Compress JPG
Drop a JPG, pick a quality level, get a smaller .jpg back. Conversion runs in your browser — your photo never leaves your device.
Why compress a JPG?
- Shrinking a multi-MB photo so it fits under Gmail or Outlook's 25 MB attachment limit.
- Reducing image weight on a Shopify, WordPress, or Etsy listing to improve PageSpeed scores.
- Trimming photo size before uploading to a portal with a tight file cap (school portals, government forms, expense systems).
- Cutting CDN egress on an image-heavy marketing site without changing the format pipeline.
- Slimming down photos before sending via WhatsApp or Telegram to avoid platform re-compression.
- Preparing archive photos for cloud backup where every megabyte counts.
How it works
The JPG is decoded by your browser, drawn to an in-memory Canvas at full resolution, then re-encoded as JPEG at the quality you chose. Lower quality = smaller file. Default 65% is the sweet spot for everyday sharing; 80%+ keeps photos sharp for printing or detailed inspection. Nothing is uploaded — the image stays on your device, which matters for confidential photos (IDs, receipts, real-estate shots, medical images).
Frequently asked questions
How much smaller will my JPG be?
Depends on the original. A typical phone photo at 90% quality often drops 60–80% at 65% quality with no perceptible loss for everyday viewing. A photo that's already heavily compressed has less room to shrink. The before/after sizes are reported after each compression.
Will the photo look worse?
JPG compression is lossy, so technically yes — but at 65–80% quality the difference is invisible to the human eye on screens. Print or pixel-peep at 100% zoom and you may see slight softening at lower quality settings. For documents and receipts, 50–60% is usually fine; for photographs, 70–80% is safer.
Can I compress PNG files here too?
This tool re-encodes to JPG, which doesn't support transparency. For PNGs without transparency, drop one and you'll get a much smaller JPG back (PNGs are typically 3–10× larger than equivalent JPGs). For PNGs with transparency, convert to WebP instead — it stays small while keeping the alpha channel.

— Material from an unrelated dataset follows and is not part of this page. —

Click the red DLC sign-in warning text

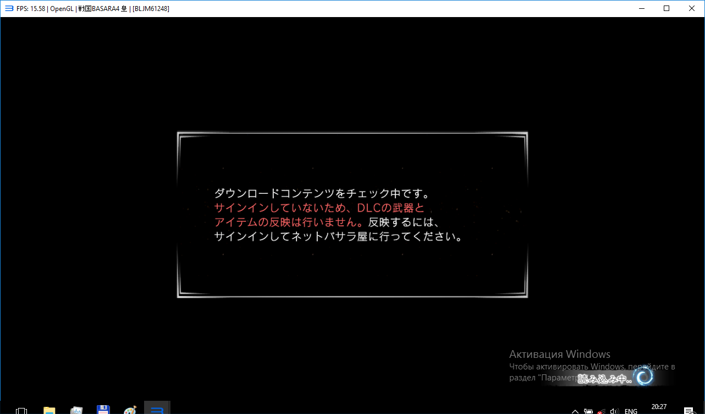[x=319, y=215]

Is there a file size or count limit?
Browser memory is the only limit — desktop browsers handle anything up to several hundred MB without trouble. Mobile is more constrained. There's no daily cap, no signup, no upload.

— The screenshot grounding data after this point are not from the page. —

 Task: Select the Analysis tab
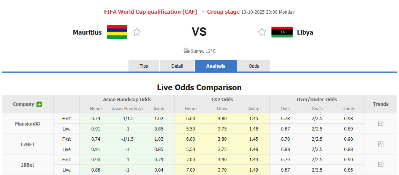(x=216, y=66)
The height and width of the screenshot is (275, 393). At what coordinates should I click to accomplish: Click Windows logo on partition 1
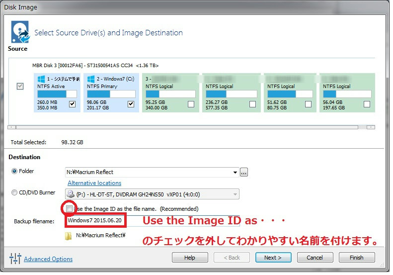[41, 79]
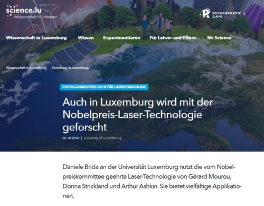
Task: Go to Für Lehrer und Eltern
Action: 173,38
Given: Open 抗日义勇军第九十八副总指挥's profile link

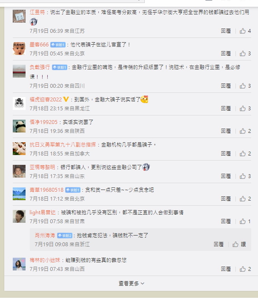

How is this different from TinyPNG or ILoveIMG?
Both upload your file to their servers. FormatFixer does the compression in your browser, so the photo never leaves your device. There's also no daily file cap, no signup, and no paywall for large files. For occasional public photos either works; for confidential images, browser-only is the safer choice.
Are my photos uploaded?
No. Canvas + JPEG encoding both run as JavaScript in your browser. The image is never sent anywhere.
About this tool
JPG compression is a quality-vs-size tradeoff. The format stores image data using lossy DCT encoding — at high quality (95%+) it's near-perfect; at low quality (40-) it gets visibly blocky. Most digital photos are saved at 90-95% by default, which leaves significant size savings on the table. Re-encoding at 65-80% commonly shrinks files 50-70% with no perceptible difference on screens. The catch: each re-encode adds a small amount of loss, so always work from the original photo when possible, not a previously-compressed copy. For format conversion (HEIC, PNG, WebP → smaller JPG), use the dedicated converter pages instead.